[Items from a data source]
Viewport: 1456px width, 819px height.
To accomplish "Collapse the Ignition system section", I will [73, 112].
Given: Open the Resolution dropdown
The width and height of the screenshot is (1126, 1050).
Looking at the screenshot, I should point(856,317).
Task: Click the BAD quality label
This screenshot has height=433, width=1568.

...

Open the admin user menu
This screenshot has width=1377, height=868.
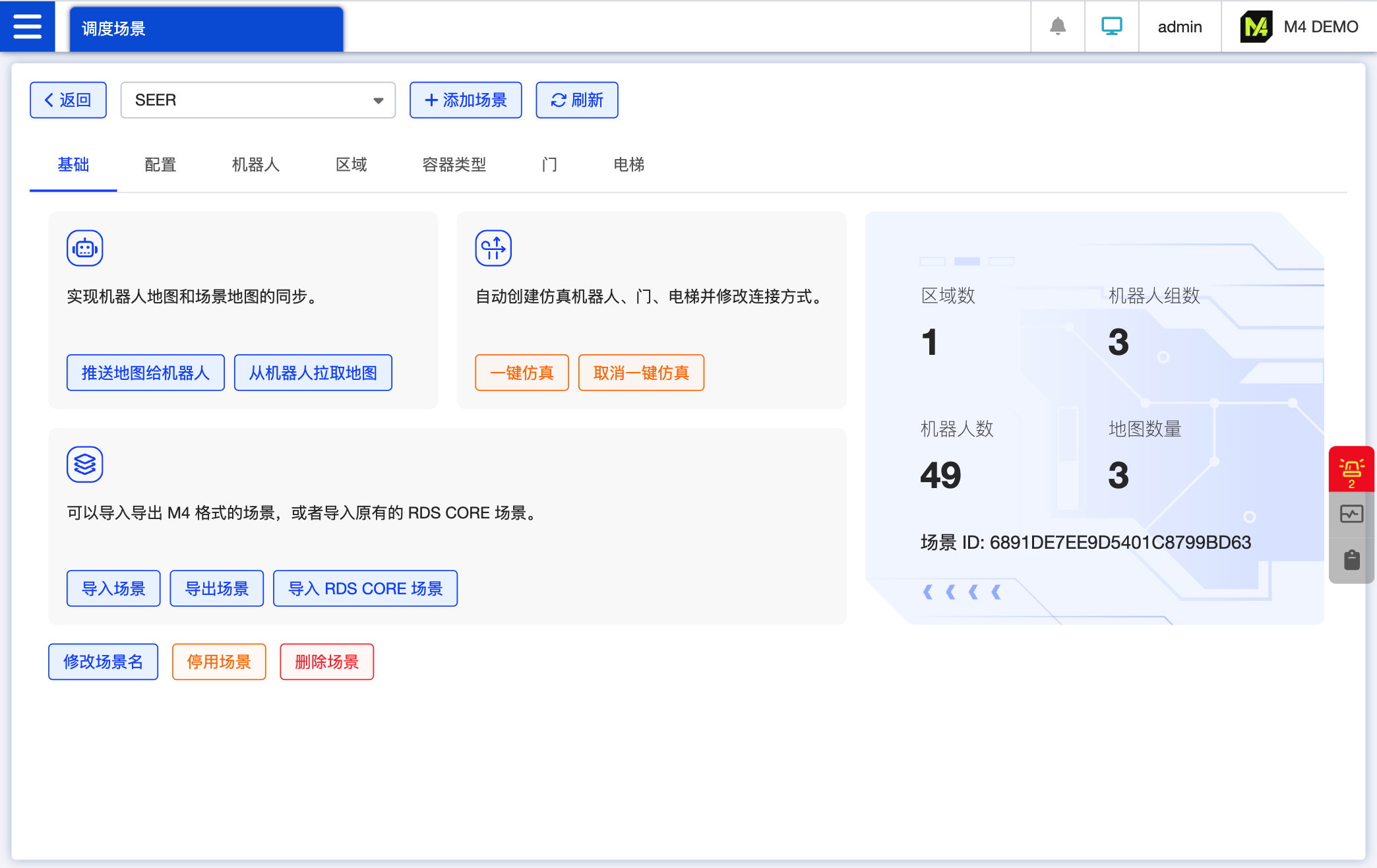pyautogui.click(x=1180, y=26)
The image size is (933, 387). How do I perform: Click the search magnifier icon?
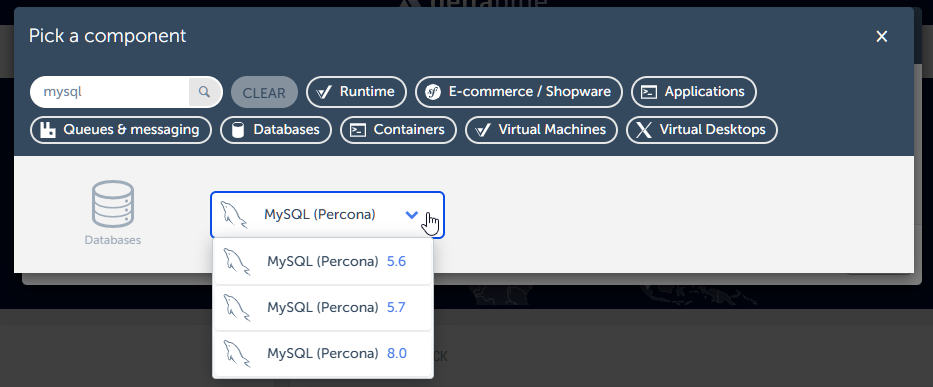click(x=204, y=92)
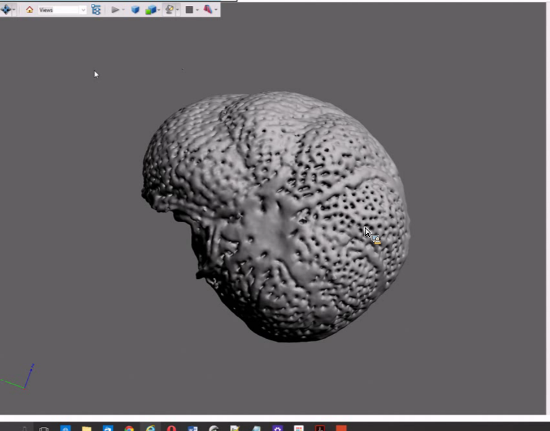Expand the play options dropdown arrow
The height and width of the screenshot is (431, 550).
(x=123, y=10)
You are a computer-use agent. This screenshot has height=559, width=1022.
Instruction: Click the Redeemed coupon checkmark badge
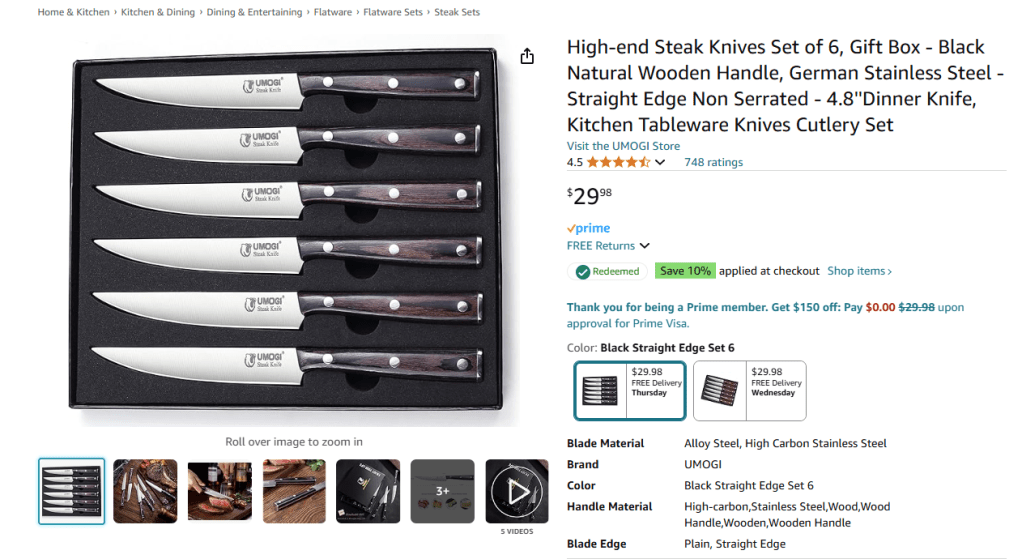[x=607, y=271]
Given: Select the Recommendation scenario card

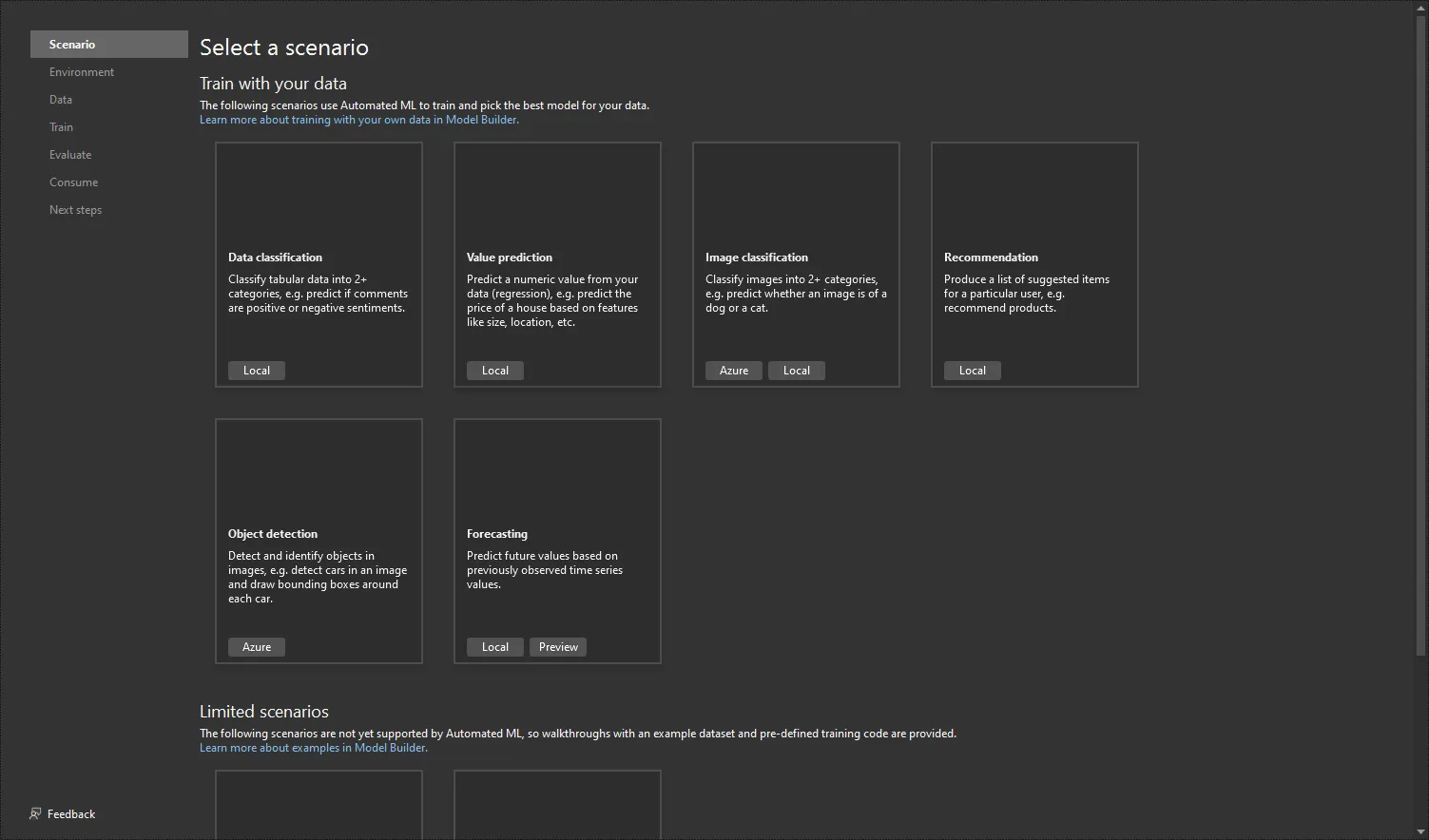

To be done:
Arrange the lines as a JSON list of strings, one string per line, starting with the line containing "Viewport: 1456px width, 819px height." and going on through the line containing "This screenshot has height=433, width=1568.", with blank lines left out.

The solution:
[
  "Viewport: 1456px width, 819px height.",
  "To accomplish \"Collapse the Ignition system section\", I will [73, 112].",
  "Given: Open the Resolution dropdown",
  "The width and height of the screenshot is (1126, 1050).",
  "Looking at the screenshot, I should point(856,317).",
  "Task: Click the BAD quality label",
  "This screenshot has height=433, width=1568."
]